* **Problem to work on**:
Using the smallmouth bass stocking article below, decide whether each statement agrees with it. Answer yes or no for each and quote the words from the article that decide it.
1. The July stocking in Lake Catherine was the first year of the introduction attempt.
2. Broodstock for the project came from the upper Ouachita River.
3. An earlier smallmouth introduction on Lake Ouachita was largely successful.

* **Page extract**:
HOT SPRINGS — Arkansas Game and Fish Commission biologists, aided by Chuck Emrick, a Lake Catherine shoreline resident, stocked nearly 48,000 smallmouth bass fingerlings into the smallest of Arkansas’s diamond lakes in early July. This was the third year of an introduction attempt to establish smallmouth bass in Lake Catherine.
During the last three years, fisheries biologists from Hot Springs have collected native smallmouth from the upper Ouachita River west of Mt. Ida to use as broodstock for the project.
“Smallmouth bass are native to the Ouachita River and were present in the area that forms lakes Ouachita, Hamilton and Catherine,” Brett Hobbs, district fisheries supervisor for the Hot Springs area, said. “This effort is to see if we can get the native strain of smallmouth back into Catherine.”
A previous smallmouth introduction attempt occurred on Lake Ouachita with little success, but Hobbs is hopeful that the smaller, more riverlike Catherine offers the species the habitat it needs.
“Catherine also flows cooler during the heat of summer, similar to many smallmouth streams in Arkansas,” Hobbs said.

* **Available data**:
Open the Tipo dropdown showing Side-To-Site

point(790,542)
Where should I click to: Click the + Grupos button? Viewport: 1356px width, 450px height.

* **Answer to this task**:
1. No: "This was the third year of an introduction attempt to establish smallmouth bass in Lake Catherine."
2. Yes: "collected native smallmouth from the upper Ouachita River west of Mt. Ida to use as broodstock for the project."
3. No: "A previous smallmouth introduction attempt occurred on Lake Ouachita with little success"